## MATERIAL PROVIDED
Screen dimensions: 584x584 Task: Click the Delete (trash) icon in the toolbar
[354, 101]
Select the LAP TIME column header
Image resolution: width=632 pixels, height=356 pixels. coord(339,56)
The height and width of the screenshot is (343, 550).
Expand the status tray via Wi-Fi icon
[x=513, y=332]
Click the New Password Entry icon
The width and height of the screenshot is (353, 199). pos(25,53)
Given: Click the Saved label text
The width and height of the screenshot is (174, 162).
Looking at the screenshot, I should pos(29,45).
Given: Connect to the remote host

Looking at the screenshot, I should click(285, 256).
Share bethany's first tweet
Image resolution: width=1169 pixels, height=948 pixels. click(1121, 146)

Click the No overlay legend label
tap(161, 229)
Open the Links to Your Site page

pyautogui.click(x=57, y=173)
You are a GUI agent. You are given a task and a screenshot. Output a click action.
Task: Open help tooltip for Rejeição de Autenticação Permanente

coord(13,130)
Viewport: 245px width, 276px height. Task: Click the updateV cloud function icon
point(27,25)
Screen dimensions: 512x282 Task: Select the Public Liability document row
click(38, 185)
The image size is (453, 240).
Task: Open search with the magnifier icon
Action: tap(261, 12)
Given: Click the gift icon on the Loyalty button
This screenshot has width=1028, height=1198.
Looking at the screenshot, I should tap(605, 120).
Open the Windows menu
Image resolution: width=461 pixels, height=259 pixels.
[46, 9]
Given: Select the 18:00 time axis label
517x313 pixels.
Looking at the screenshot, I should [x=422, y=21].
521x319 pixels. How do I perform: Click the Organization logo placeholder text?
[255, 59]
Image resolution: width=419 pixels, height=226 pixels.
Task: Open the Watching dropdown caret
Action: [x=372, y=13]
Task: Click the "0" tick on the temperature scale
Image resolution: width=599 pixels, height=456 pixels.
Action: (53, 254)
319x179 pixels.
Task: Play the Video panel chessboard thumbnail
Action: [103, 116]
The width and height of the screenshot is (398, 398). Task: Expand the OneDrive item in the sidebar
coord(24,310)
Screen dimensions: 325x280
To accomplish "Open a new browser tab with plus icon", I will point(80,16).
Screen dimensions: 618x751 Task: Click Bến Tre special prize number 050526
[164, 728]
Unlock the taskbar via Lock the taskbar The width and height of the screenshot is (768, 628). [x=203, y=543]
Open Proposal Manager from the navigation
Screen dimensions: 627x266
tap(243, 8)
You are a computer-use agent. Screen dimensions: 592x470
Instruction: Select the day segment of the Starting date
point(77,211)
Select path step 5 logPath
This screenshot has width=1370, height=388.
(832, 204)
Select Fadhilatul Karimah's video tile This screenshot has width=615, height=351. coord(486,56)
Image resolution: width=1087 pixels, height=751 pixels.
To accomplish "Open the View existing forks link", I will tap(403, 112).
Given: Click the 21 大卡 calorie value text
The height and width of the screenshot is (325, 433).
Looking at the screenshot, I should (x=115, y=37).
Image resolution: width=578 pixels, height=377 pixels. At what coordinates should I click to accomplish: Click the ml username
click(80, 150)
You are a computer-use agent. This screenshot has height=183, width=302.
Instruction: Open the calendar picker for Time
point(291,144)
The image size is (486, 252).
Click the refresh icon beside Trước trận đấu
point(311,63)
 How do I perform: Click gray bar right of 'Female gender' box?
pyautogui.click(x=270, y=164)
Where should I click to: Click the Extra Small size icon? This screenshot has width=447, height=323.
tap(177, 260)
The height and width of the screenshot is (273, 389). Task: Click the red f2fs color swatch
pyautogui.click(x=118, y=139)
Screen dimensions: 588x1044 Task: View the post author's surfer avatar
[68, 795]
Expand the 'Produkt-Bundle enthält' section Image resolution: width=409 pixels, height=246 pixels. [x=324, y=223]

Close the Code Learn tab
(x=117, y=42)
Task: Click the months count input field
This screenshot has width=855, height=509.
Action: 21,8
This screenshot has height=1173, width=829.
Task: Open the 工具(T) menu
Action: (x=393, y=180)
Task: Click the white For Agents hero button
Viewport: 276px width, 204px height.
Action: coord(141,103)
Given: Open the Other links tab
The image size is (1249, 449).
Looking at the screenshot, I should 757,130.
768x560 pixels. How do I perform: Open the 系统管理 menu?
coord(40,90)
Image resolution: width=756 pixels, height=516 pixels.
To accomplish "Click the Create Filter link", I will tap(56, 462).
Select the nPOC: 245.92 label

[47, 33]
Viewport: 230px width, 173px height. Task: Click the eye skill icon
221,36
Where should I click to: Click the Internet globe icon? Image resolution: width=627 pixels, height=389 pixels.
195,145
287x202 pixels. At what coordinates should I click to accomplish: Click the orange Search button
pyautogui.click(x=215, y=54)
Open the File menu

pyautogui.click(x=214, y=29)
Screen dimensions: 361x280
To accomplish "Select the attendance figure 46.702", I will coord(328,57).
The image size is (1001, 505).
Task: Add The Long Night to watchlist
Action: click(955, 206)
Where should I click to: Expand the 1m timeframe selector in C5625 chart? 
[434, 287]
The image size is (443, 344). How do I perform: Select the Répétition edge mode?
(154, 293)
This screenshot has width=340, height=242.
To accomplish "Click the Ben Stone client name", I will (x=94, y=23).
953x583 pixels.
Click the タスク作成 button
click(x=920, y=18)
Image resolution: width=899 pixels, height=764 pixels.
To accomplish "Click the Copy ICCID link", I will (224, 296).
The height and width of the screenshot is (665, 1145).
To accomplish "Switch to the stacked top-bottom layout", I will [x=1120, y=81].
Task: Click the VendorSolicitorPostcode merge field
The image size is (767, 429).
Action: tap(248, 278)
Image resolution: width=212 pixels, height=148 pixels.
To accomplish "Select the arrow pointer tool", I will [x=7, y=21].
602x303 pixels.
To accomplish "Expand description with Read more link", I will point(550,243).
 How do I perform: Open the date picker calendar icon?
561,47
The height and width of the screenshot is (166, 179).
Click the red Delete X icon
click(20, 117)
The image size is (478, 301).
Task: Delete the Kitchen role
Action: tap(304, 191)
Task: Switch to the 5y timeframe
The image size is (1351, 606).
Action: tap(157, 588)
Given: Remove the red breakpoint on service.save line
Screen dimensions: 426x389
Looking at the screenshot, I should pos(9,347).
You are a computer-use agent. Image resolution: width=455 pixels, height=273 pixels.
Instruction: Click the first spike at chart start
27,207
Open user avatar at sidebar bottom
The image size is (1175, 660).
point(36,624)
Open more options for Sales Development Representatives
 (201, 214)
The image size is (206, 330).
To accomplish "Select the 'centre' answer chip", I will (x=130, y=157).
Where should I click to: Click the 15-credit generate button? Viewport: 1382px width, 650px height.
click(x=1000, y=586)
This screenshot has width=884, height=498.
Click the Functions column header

## ABOUT THIS EXERCISE
Output each record exactly as it appears in the listing.

## RESPONSE
Screen dimensions: 584x584 Task: Click the Delete (trash) icon in the toolbar
[354, 101]
Select the LAP TIME column header
Image resolution: width=632 pixels, height=356 pixels. coord(339,56)
The height and width of the screenshot is (343, 550).
Expand the status tray via Wi-Fi icon
[x=513, y=332]
Click the New Password Entry icon
The width and height of the screenshot is (353, 199). pos(25,53)
Given: Click the Saved label text
The width and height of the screenshot is (174, 162).
Looking at the screenshot, I should pos(29,45).
Given: Connect to the remote host

Looking at the screenshot, I should click(285, 256).
Share bethany's first tweet
Image resolution: width=1169 pixels, height=948 pixels. click(1121, 146)

Click the No overlay legend label
tap(161, 229)
Open the Links to Your Site page

pyautogui.click(x=57, y=173)
You are a GUI agent. You are given a task and a screenshot. Output a click action.
Task: Open help tooltip for Rejeição de Autenticação Permanente

coord(13,130)
Viewport: 245px width, 276px height. Task: Click the updateV cloud function icon
point(27,25)
Screen dimensions: 512x282 Task: Select the Public Liability document row
click(38, 185)
The image size is (453, 240).
Task: Open search with the magnifier icon
Action: tap(261, 12)
Given: Click the gift icon on the Loyalty button
This screenshot has width=1028, height=1198.
Looking at the screenshot, I should tap(605, 120).
Open the Windows menu
Image resolution: width=461 pixels, height=259 pixels.
[46, 9]
Given: Select the 18:00 time axis label
517x313 pixels.
Looking at the screenshot, I should [x=422, y=21].
521x319 pixels. How do I perform: Click the Organization logo placeholder text?
[255, 59]
Image resolution: width=419 pixels, height=226 pixels.
Task: Open the Watching dropdown caret
Action: [x=372, y=13]
Task: Click the "0" tick on the temperature scale
Image resolution: width=599 pixels, height=456 pixels.
Action: (53, 254)
319x179 pixels.
Task: Play the Video panel chessboard thumbnail
Action: [103, 116]
The width and height of the screenshot is (398, 398). Task: Expand the OneDrive item in the sidebar
coord(24,310)
Screen dimensions: 325x280
To accomplish "Open a new browser tab with plus icon", I will point(80,16).
Screen dimensions: 618x751 Task: Click Bến Tre special prize number 050526
[164, 728]
Unlock the taskbar via Lock the taskbar The width and height of the screenshot is (768, 628). [x=203, y=543]
Open Proposal Manager from the navigation
Screen dimensions: 627x266
tap(243, 8)
You are a computer-use agent. Screen dimensions: 592x470
Instruction: Select the day segment of the Starting date
point(77,211)
Select path step 5 logPath
This screenshot has width=1370, height=388.
(832, 204)
Select Fadhilatul Karimah's video tile This screenshot has width=615, height=351. coord(486,56)
Image resolution: width=1087 pixels, height=751 pixels.
To accomplish "Open the View existing forks link", I will tap(403, 112).
Given: Click the 21 大卡 calorie value text
The height and width of the screenshot is (325, 433).
Looking at the screenshot, I should (x=115, y=37).
Image resolution: width=578 pixels, height=377 pixels. At what coordinates should I click to accomplish: Click the ml username
click(80, 150)
You are a computer-use agent. This screenshot has height=183, width=302.
Instruction: Open the calendar picker for Time
point(291,144)
The image size is (486, 252).
Click the refresh icon beside Trước trận đấu
point(311,63)
 How do I perform: Click gray bar right of 'Female gender' box?
pyautogui.click(x=270, y=164)
Where should I click to: Click the Extra Small size icon? This screenshot has width=447, height=323.
tap(177, 260)
The height and width of the screenshot is (273, 389). Task: Click the red f2fs color swatch
pyautogui.click(x=118, y=139)
Screen dimensions: 588x1044 Task: View the post author's surfer avatar
[68, 795]
Expand the 'Produkt-Bundle enthält' section Image resolution: width=409 pixels, height=246 pixels. [x=324, y=223]

Close the Code Learn tab
(x=117, y=42)
Task: Click the months count input field
This screenshot has width=855, height=509.
Action: 21,8
This screenshot has height=1173, width=829.
Task: Open the 工具(T) menu
Action: (x=393, y=180)
Task: Click the white For Agents hero button
Viewport: 276px width, 204px height.
Action: coord(141,103)
Given: Open the Other links tab
The image size is (1249, 449).
Looking at the screenshot, I should 757,130.
768x560 pixels. How do I perform: Open the 系统管理 menu?
coord(40,90)
Image resolution: width=756 pixels, height=516 pixels.
To accomplish "Click the Create Filter link", I will tap(56, 462).
Select the nPOC: 245.92 label

[47, 33]
Viewport: 230px width, 173px height. Task: Click the eye skill icon
221,36
Where should I click to: Click the Internet globe icon? Image resolution: width=627 pixels, height=389 pixels.
195,145
287x202 pixels. At what coordinates should I click to accomplish: Click the orange Search button
pyautogui.click(x=215, y=54)
Open the File menu

pyautogui.click(x=214, y=29)
Screen dimensions: 361x280
To accomplish "Select the attendance figure 46.702", I will coord(328,57).
The image size is (1001, 505).
Task: Add The Long Night to watchlist
Action: click(955, 206)
Where should I click to: Expand the 1m timeframe selector in C5625 chart? 
[434, 287]
The image size is (443, 344). How do I perform: Select the Répétition edge mode?
(154, 293)
This screenshot has width=340, height=242.
To accomplish "Click the Ben Stone client name", I will (x=94, y=23).
953x583 pixels.
Click the タスク作成 button
click(x=920, y=18)
Image resolution: width=899 pixels, height=764 pixels.
To accomplish "Click the Copy ICCID link", I will (224, 296).
The height and width of the screenshot is (665, 1145).
To accomplish "Switch to the stacked top-bottom layout", I will [x=1120, y=81].
Task: Click the VendorSolicitorPostcode merge field
The image size is (767, 429).
Action: tap(248, 278)
Image resolution: width=212 pixels, height=148 pixels.
To accomplish "Select the arrow pointer tool", I will [x=7, y=21].
602x303 pixels.
To accomplish "Expand description with Read more link", I will point(550,243).
 How do I perform: Open the date picker calendar icon?
561,47
The height and width of the screenshot is (166, 179).
Click the red Delete X icon
click(20, 117)
The image size is (478, 301).
Task: Delete the Kitchen role
Action: tap(304, 191)
Task: Switch to the 5y timeframe
The image size is (1351, 606).
Action: tap(157, 588)
Given: Remove the red breakpoint on service.save line
Screen dimensions: 426x389
Looking at the screenshot, I should pos(9,347).
You are a computer-use agent. Image resolution: width=455 pixels, height=273 pixels.
Instruction: Click the first spike at chart start
27,207
Open user avatar at sidebar bottom
The image size is (1175, 660).
point(36,624)
Open more options for Sales Development Representatives
 (201, 214)
The image size is (206, 330).
To accomplish "Select the 'centre' answer chip", I will (x=130, y=157).
Where should I click to: Click the 15-credit generate button? Viewport: 1382px width, 650px height.
click(x=1000, y=586)
This screenshot has width=884, height=498.
Click the Functions column header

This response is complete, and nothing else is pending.